Substantial evidence indicates that inflammation is a critical component of tumor progression. The proinflammatory IL-17-producing cells have recently been detected in tumors, but the effect of IL-17 on antigen-presenting cells in tumors is presently unknown. We recently found that B7-H1+ macrophages (Mφs) were enriched predominantly in the peritumoral stroma of hepatocellular carcinomas (HCCs). Here, we found a positive correlation between IL-17-producing cells and B7-H1-expressing Mφs in the same area. The B7-H1+ monocytes/Mφs from HCC tissues expressed significantly more HLA-DR, CD80, and CD86 than B7-H1– cells. Accordingly, IL-17 could activate monocytes to express B7-H1 in a dose-dependent manner. Although culture supernatants derived from hepatoma cells also induced B7-H1 expression on monocytes, IL-17 additionally increased hepatoma-mediated B7-H1 expression.
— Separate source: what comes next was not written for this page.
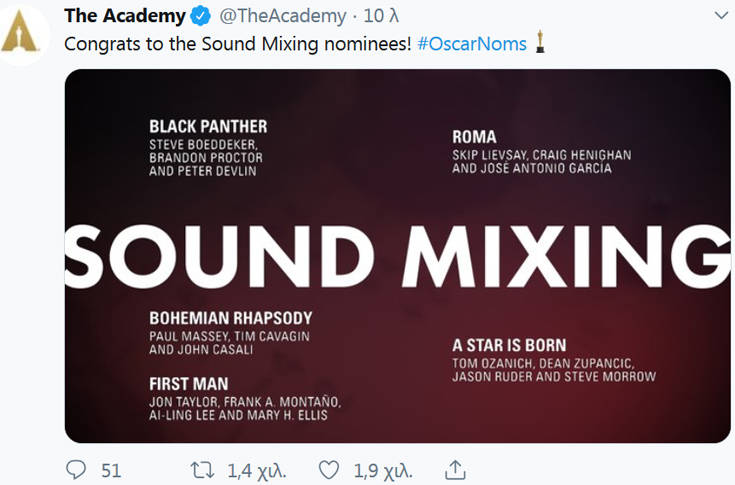This screenshot has height=485, width=735.
Task: Open The Academy display name link
Action: 124,16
Autocrine inflammatory cytokines released from IL-17-activated monocytes stimulated B7-H1 expression. Moreover, these IL-17-exposed monocytes effectively suppressed cytotoxic T-cell immunity in vitro; the effect could be reversed by blocking B7-H1 on those monocytes. Consistent with this, cytotoxic T cells from HCC tissues expressed significant B7-H1 receptor programmed death 1 (PD-1) and exhibited an exhausted phenotype. These data reveal a fine-tuned collaborative action between different stromal cells to counteract T-cell responses in tumors. Such IL-17-mediated immune tolerance should be considered for the rational design of effective immune-based anti-cancer therapies.
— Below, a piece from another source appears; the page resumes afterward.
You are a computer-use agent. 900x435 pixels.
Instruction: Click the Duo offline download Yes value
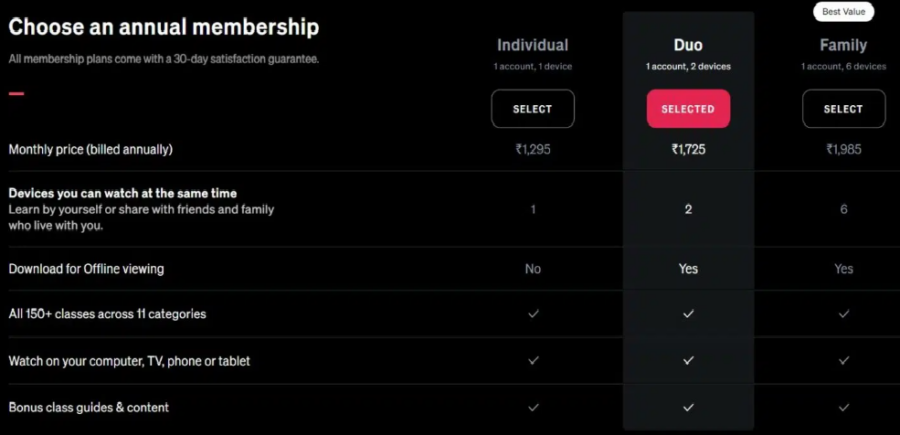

The tumor microenvironment, composed of non-cancer cells and their stroma, is now recognized as a major factor influencing the progression of cancer. Normal stroma is non-permissive for neoplastic growth, but cancer cells can modulate adjacent stroma to generate a supportive microenvironment. Increasing evidence suggests that the proinflammatory response at the tumor stroma can also be rerouted into a tumor-promoting direction 1, 2. We recently observed that IL-17-producing cells were highly enriched in the peritumoral stroma of hepatocellular carcinoma (HCC), and their levels were positively correlated with disease progression in patients 3, 4. At present, little is known about the potential regulatory function of IL-17 in tumor immunopathology.
Macrophages (Mφs) markedly outnumber other antigen-presenting cells (APCs) and represent an abundant population of stroma cells in tumors 5–8. Tumor-associated Mφs are derived almost entirely from circulating blood monocytes 9–11. Although the precise underlying mechanisms are not yet clear, it is generally assumed that the tumor microenvironment is a critical determinant of the phenotype of Mφs in situ. Both clinical and experimental studies in autoimmune diseases have demonstrated that the cytokine IL-17 can potentiate the local inflammatory responses by altering the functional characteristics of APCs 12–18. Thus, immune functional data of monocytes/Mφs in response to proinflammatory IL-17 are essential for understanding their roles during neoplastic progression.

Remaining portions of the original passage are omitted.